L’escalator qui mène au premier étage où se trouve l’auditorium du concert déborde de scarlas jusqu’ici plutôt dociles. J’y revois très clairement mon pote Como, fougueux bellevilo-comorien, nous inviter à le rejoindre en mâchonnant un stylo dans sa bouche. On accède finalement à l’étage… une jeunesse cosmopolite et retorse se baladent dans tout l’étage avec des velléités séditieuses. J’aperçois Booba et Ali dans un couloir qui discutent calmement avec quelques fans. Une bagarre éclate mais sans grandes conséquences… à mon souvenir ce sera la seule, un respect des quotas en somme.
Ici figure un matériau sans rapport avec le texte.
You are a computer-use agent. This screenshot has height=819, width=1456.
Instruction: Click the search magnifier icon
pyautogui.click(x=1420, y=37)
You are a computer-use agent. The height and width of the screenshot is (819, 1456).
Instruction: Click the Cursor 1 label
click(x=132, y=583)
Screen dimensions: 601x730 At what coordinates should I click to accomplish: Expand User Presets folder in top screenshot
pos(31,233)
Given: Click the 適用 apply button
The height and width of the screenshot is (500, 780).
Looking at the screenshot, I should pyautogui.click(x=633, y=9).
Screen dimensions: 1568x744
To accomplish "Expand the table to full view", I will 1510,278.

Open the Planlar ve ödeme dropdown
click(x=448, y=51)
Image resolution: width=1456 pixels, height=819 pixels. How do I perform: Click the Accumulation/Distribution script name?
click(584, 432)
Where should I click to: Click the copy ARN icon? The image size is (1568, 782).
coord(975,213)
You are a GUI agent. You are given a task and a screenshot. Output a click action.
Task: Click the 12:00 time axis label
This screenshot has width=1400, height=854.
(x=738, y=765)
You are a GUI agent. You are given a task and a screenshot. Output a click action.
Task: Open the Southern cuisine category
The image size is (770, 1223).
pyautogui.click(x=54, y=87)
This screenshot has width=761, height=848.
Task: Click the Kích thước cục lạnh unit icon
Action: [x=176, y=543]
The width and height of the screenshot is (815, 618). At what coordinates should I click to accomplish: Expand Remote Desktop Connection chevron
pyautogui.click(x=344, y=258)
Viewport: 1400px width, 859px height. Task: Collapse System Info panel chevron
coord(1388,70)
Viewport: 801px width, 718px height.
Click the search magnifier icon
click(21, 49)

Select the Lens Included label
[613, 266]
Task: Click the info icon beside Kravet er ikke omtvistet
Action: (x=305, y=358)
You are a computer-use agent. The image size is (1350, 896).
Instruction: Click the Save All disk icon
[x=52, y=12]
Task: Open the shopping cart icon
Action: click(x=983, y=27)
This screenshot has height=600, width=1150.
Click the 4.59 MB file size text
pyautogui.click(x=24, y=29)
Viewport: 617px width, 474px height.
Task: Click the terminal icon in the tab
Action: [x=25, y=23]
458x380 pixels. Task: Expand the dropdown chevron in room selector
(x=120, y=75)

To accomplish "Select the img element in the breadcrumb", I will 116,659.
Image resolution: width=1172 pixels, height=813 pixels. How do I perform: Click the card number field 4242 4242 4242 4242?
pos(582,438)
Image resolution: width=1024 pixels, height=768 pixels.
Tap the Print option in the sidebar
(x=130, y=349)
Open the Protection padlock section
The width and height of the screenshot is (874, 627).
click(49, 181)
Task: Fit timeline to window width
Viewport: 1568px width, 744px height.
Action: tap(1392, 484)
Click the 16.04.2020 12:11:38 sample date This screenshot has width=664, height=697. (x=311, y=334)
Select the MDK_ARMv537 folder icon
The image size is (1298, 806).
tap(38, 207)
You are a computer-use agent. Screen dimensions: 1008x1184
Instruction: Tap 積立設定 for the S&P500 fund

Le concert n’aura pas lieu, c’est maintenant évident. Mais il faut bien s’occuper, on a tous peu ou prou la vingtaine, on boit des sodas et on mange des grecs tous les jours, y’a un trop plein d’énergie qu’on doit évacuer. Puisque cette Fnac brillante et bourgeoise offre son corps sans défense immunitaires, autant tout niquer. Les nuisibles que nous sommes commencent à piller les présentoirs où figurent les K7 VHS de Seven et des K7 vierges audios. Pas de quoi se payer une semaine aux Seychelles mais le plaisir de voler est bien là. Et quoi qu’on puisse imaginer l’ambiance générale est plutôt bon enfant. Ça donnerait presque du « après vous cher ami » au moment de saisir un peu de butin. Les caisses étant malheureusement inviolables, l’étage perd de son intérêt et nous redescendons dans la rue en abandonnant la Fnac comme un chat délaisse une souris crevée.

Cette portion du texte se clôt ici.